Несмотря на успешное подавление восстания властями Канзаса, вооруженное выступление Брауна серьезно напугало рабовладельческий Юг и в еще большей степени обострило его противостояние с Севером. В свободных северных штатах казнь Дж. Брауна Джон Браун была отмечена похоронным звоном церковных колоколов, а один из наиболее известных его современников, писатель и философ Г. Д. Торо, откликнулся на это событие словами: «Сегодня утром был повешен капитан Браун. Он больше не старик Браун, он ангел света». С этого дня американское аболиционистское движение, Гражданская война в США и имя Джона Брауна стали неразрывно связанными понятиями. Как отмечала в те дни одна вирджинская газета, в американском обществе были тысячи людей, «которые месяц назад насмехались над идеей распада Союза как мечтой сумасшедшего, но которые сейчас убеждены, что его дни сочтены».

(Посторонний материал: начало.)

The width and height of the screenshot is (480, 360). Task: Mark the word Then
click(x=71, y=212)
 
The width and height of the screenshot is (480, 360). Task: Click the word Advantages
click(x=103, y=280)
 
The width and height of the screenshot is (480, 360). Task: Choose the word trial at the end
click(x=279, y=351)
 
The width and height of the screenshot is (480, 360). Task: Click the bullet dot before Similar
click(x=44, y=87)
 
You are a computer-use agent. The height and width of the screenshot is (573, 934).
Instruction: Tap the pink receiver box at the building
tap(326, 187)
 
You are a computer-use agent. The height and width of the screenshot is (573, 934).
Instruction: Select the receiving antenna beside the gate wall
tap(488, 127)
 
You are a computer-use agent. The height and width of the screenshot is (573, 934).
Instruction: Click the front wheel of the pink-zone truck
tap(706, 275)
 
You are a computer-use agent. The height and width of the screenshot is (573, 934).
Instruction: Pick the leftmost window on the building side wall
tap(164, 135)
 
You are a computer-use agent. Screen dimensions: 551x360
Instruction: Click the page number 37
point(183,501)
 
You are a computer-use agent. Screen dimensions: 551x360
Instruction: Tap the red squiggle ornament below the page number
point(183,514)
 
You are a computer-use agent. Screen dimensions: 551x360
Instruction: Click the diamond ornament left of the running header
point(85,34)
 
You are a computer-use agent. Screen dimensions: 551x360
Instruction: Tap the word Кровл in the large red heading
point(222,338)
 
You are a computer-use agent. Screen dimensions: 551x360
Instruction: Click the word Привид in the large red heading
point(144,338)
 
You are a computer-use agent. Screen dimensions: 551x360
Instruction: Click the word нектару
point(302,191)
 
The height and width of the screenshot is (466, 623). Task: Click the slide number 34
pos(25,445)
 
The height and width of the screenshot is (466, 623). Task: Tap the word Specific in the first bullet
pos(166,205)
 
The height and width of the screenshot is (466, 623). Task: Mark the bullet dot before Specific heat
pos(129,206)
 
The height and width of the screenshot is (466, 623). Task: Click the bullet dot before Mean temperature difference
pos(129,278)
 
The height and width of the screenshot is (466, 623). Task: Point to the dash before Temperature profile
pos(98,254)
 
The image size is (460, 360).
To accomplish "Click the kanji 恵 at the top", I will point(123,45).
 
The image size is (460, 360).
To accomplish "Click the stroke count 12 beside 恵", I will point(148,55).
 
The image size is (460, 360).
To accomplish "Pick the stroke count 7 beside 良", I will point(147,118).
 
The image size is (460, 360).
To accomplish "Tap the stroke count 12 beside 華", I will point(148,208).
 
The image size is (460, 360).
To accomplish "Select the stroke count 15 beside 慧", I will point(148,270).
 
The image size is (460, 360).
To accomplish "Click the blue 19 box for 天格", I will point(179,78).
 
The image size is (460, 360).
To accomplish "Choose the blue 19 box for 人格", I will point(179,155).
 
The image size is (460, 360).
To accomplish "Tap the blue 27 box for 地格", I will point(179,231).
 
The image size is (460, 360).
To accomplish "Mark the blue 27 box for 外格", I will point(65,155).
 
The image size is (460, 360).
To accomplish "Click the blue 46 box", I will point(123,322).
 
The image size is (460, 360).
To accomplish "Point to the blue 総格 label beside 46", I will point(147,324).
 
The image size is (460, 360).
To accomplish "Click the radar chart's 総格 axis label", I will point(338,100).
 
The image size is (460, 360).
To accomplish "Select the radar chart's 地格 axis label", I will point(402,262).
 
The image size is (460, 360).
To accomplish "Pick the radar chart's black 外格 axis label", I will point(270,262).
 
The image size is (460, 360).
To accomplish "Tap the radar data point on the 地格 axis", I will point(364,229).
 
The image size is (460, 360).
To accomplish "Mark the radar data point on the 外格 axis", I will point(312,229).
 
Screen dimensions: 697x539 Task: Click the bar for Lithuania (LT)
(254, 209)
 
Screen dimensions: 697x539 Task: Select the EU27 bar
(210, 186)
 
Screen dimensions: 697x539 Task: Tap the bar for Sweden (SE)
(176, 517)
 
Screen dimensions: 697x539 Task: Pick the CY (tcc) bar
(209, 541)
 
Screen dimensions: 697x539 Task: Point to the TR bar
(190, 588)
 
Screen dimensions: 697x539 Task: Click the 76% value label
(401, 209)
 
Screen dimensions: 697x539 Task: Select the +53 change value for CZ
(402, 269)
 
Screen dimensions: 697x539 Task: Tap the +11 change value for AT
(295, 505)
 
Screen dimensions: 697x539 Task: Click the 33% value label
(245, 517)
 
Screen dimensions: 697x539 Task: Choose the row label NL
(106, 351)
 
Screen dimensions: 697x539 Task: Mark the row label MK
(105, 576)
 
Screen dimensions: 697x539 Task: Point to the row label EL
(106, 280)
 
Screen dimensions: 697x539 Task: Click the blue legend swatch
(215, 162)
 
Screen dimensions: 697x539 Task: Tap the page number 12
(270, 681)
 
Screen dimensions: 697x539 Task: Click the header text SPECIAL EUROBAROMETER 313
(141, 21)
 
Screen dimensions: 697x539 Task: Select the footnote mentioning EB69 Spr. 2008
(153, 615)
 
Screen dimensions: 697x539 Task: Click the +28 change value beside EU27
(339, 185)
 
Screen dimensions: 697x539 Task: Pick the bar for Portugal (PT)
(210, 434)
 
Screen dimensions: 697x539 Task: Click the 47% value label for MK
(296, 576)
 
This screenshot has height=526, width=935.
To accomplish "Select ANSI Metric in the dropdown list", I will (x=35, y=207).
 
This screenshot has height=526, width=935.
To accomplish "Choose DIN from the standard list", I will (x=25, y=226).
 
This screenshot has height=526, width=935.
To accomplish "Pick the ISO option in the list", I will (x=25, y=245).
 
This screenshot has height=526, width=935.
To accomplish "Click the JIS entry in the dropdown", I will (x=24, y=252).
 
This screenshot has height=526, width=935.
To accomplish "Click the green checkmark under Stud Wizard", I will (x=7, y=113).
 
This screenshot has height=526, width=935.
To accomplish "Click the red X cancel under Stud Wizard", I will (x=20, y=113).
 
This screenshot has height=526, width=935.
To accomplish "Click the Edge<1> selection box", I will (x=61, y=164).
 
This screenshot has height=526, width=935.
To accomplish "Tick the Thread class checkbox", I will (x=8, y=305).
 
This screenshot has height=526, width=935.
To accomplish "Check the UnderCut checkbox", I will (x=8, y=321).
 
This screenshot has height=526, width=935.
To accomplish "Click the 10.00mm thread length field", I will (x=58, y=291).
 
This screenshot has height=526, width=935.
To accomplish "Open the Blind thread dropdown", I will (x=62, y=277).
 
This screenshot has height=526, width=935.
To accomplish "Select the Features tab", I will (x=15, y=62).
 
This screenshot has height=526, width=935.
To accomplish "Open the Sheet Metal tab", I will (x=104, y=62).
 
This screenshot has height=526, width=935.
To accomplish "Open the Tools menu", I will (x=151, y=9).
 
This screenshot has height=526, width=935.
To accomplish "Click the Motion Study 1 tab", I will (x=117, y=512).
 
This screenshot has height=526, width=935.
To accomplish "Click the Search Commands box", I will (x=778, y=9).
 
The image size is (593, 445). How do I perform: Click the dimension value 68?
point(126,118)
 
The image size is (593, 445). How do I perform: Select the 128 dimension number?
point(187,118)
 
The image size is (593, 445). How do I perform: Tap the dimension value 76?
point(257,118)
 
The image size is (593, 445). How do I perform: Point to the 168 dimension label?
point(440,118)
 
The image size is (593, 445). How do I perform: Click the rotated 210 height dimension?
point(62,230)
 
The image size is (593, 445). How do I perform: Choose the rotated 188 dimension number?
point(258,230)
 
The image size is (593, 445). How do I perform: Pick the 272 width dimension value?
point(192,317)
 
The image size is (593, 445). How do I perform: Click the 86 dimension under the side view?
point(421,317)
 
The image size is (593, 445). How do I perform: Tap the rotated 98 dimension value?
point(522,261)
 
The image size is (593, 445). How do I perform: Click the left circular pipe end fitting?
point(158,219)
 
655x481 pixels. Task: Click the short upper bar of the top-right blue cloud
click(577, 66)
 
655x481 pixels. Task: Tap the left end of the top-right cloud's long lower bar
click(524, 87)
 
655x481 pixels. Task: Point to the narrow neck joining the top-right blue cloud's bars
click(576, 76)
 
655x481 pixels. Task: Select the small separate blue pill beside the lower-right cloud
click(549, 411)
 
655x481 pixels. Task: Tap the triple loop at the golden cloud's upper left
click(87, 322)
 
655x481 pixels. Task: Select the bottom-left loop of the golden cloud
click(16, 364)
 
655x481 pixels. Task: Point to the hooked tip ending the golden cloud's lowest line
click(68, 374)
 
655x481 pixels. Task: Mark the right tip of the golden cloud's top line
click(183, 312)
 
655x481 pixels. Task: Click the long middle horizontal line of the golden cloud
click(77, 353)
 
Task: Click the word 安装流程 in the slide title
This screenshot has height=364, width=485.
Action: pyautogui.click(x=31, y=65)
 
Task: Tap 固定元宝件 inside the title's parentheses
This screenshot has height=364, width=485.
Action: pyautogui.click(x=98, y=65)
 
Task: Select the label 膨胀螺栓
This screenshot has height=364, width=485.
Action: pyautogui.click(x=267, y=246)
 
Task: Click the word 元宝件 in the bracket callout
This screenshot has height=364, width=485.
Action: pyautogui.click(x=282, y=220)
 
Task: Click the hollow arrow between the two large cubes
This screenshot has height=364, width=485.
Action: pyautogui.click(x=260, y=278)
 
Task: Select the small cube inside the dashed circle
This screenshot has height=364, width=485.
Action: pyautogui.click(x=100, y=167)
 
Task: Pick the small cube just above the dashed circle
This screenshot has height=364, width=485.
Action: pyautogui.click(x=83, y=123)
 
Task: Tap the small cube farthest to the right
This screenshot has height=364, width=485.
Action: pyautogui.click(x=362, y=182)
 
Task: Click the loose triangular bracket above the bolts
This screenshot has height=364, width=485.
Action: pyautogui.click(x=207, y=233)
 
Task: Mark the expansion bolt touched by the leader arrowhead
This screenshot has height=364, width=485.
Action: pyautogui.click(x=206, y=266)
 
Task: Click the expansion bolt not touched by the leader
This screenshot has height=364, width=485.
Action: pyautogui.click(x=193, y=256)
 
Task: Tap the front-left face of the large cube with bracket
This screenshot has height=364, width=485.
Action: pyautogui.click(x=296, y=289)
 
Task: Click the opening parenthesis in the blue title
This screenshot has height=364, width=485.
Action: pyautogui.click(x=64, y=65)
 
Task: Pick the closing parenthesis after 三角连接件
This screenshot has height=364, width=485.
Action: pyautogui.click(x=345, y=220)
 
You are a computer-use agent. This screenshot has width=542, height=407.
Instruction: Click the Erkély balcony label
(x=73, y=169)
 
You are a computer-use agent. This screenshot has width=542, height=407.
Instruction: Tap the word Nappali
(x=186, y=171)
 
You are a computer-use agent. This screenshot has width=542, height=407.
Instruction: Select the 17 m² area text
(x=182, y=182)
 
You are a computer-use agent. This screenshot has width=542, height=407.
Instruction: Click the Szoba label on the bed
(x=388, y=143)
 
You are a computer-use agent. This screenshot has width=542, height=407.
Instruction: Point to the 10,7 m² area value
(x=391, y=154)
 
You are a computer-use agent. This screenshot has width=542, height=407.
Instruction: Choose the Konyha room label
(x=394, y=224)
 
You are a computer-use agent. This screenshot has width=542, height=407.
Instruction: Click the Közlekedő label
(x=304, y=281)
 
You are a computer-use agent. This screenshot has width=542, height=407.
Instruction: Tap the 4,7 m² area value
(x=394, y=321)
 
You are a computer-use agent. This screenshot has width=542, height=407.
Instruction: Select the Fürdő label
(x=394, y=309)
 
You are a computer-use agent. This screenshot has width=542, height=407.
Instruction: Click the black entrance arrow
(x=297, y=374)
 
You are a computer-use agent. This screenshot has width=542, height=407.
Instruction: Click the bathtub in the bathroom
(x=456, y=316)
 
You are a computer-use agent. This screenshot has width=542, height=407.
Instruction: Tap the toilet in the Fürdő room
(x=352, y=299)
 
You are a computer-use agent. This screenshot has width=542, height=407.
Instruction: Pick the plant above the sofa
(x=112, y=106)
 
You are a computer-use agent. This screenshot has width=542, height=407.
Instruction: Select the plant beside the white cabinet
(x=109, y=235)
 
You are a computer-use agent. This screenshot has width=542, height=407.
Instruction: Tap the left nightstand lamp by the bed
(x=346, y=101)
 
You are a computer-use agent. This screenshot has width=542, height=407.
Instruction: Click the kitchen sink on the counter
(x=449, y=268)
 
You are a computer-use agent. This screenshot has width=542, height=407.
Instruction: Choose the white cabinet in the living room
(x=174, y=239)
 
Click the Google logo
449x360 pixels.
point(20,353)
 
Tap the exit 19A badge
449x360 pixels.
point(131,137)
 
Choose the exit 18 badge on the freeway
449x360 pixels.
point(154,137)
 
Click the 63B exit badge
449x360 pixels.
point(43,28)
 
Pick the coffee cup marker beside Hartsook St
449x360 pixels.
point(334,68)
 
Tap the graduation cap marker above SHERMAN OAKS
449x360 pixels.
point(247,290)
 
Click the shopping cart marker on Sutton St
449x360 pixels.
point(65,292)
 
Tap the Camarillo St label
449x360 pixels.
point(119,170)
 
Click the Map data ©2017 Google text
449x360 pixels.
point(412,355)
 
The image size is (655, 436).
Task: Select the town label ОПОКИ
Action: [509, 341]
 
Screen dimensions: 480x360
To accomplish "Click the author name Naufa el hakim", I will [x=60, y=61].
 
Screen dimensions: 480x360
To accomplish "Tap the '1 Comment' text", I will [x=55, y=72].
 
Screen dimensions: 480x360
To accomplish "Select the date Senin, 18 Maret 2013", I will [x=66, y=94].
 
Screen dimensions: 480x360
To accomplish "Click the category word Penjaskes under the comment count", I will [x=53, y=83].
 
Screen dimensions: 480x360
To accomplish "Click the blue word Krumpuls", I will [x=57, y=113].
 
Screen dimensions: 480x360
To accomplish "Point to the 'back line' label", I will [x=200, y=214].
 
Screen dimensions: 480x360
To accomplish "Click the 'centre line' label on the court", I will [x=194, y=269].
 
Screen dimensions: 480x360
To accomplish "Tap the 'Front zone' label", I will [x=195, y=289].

Однако при всей несомненной важности выступления Дж. Брауна для борьбы чернокожего населения Америки за свои права нельзя не отметить, что на помощь осажденным в арсенале Харперс-Ферри двум десяткам белых и свободных негров не пришел ни один чернокожий невольник. За исключением отчаянного и изначально обреченного на неуспех поступка Джона Брауна, единство действий белых бедняков и чернокожих невольников было скорее исключением, чем правилом, хотя у негров и бедных белых южан были одни те же заботы. Белые бедняки-южане были воспитаны в духе превосходства белой расы и в своем бедственном экономическом и социальном положении дорожили этим единственным признаком их отличия от негров. Лишь в очень редких случаях, к которым следует отнести восстание Дж. Брауна, американский белый бедняк, в какой бы нужде он ни жил, был готов поставить себя на одну доску с чернокожим бедняком, а тем более рабом.